Herein lies the problem. The average person in the local church believes the church is a work of man or born of human merit. Wrong! The church is not the body of man, the church is the living body of our Lord.

Therefore, since the church is THE body of Christ, the church is an essenial of the gospel.

centuri0n said...


You can see why this passage is such a gold mine. I have been mulling it over for about a year now, and I just this week felt like I knew enough about it that I could move on the the rest of the passage which talks about the resurrection as the cornerstone of Christian hope.

I welcome your comments on the issues you have raised. They are absolutely in the dead center of this discussion.

Even So... said...

We cannot become a part of a Body and then separate ourselves from the rest of it, and expect to live.

You may think that all you need to do is stay connected to the Head and you are all right, but when you are separating from the rest of the Body, you are also separating from the Head.

You cannot be nourished by the Head while at the same time un-sewing yourself from that which you are knit together (Colossians 2:19). We only increase with the increase of God as we are holding the Head and we stay knit together with all the joints and ligaments.

You may think that you can continue to be a part of the invisible body while at the same time declining to participate in the visible body, but you are only fooling yourself.

Kent Brandenburg said...

Sure Frank. I agree. Because he raised from the dead, we raise from the dead, enabling our willingness to give up the temporal stuff this world offers, and so that our labor is not in vain in Him (v. 58), although it might seem so in the eyes of a success driven society. Thanks Frank.

Kent Brandenburg said...

I think it might be "since he rose" and we will "rise," or risen or razed or rozed.

DJP said...

Kent -- you sayin' we're all God's li'l raisins?


Kent Brandenburg said...

Smiles. The California raisin industry, actually preaching the gospel.

marc said...


We have run up against the limitations of being reductionist ie. essential in our diagrams of the gospel

I'd say mine was Justification and Yours is Missional (for lack of a better term), both are there in scripture and to focus on one and neglect the other is, as you pointed out, not reflective of God's glory in Salvation. We could even go forward all the way to Glorification if we wanted to really get excited about the happy result of the Gospel.

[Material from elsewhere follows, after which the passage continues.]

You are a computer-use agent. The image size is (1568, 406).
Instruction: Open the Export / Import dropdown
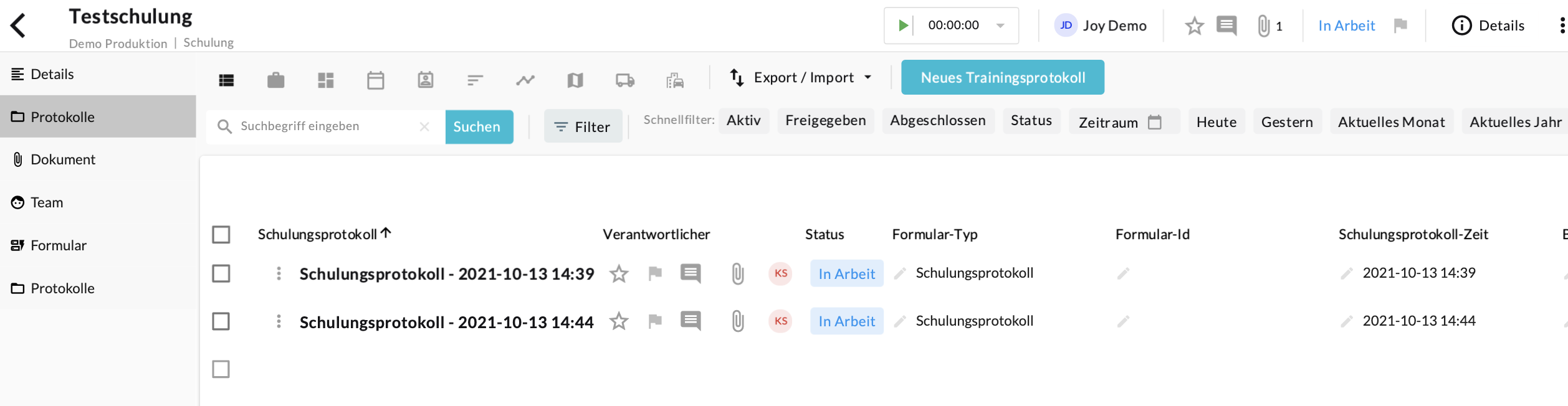pos(801,78)
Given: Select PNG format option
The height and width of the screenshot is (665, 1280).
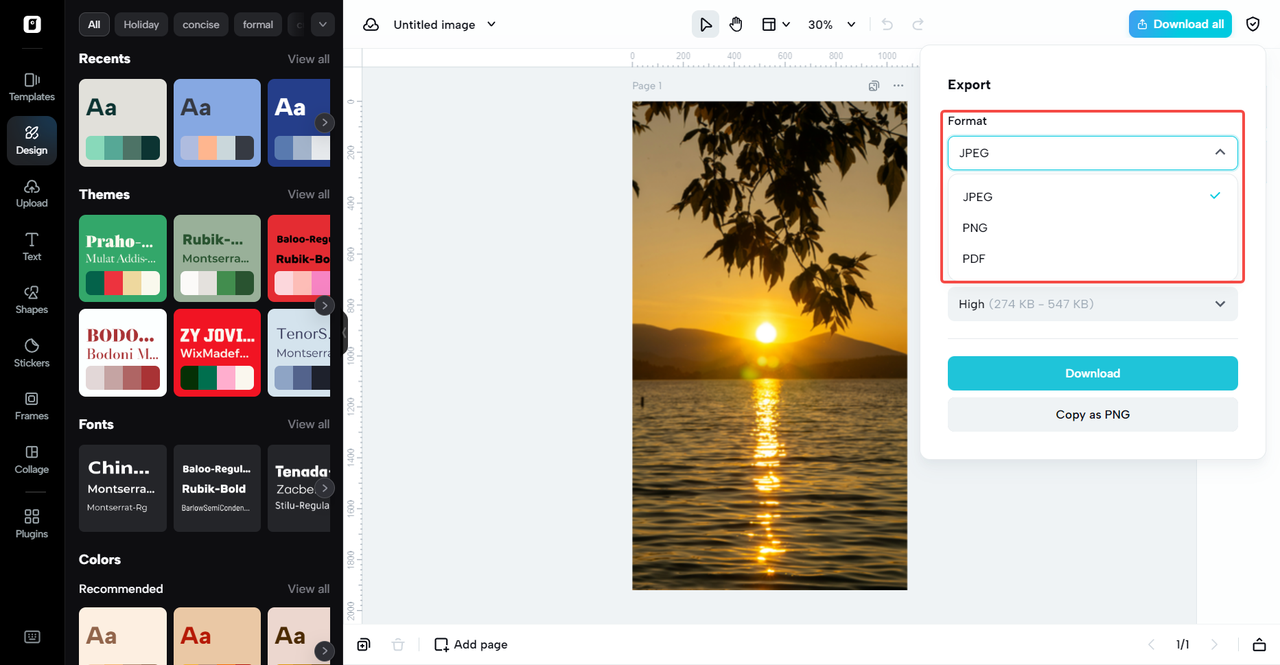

Its all worth meditating on and reveling in, is it not?

donsands said...

"... Christ died for OUR sins according to the Scriptures.." ver.3

" .. and the LORD laid on Him the iniquity of us all.
.. for the transgression of My people was He stricken." Isaiah 53: 6,8

What a powerful portion of Scripture, that Jesus the Christ, the Holy One, died for the sins of His people, The Church. Matt 1:21

What a great post to exaimne and meditate on.

I am debating this whole subject with the other elders in my church.
Please pray that I don't become a hinderance to the gospel, as I share my heart with my Arminian brothers. Thanks.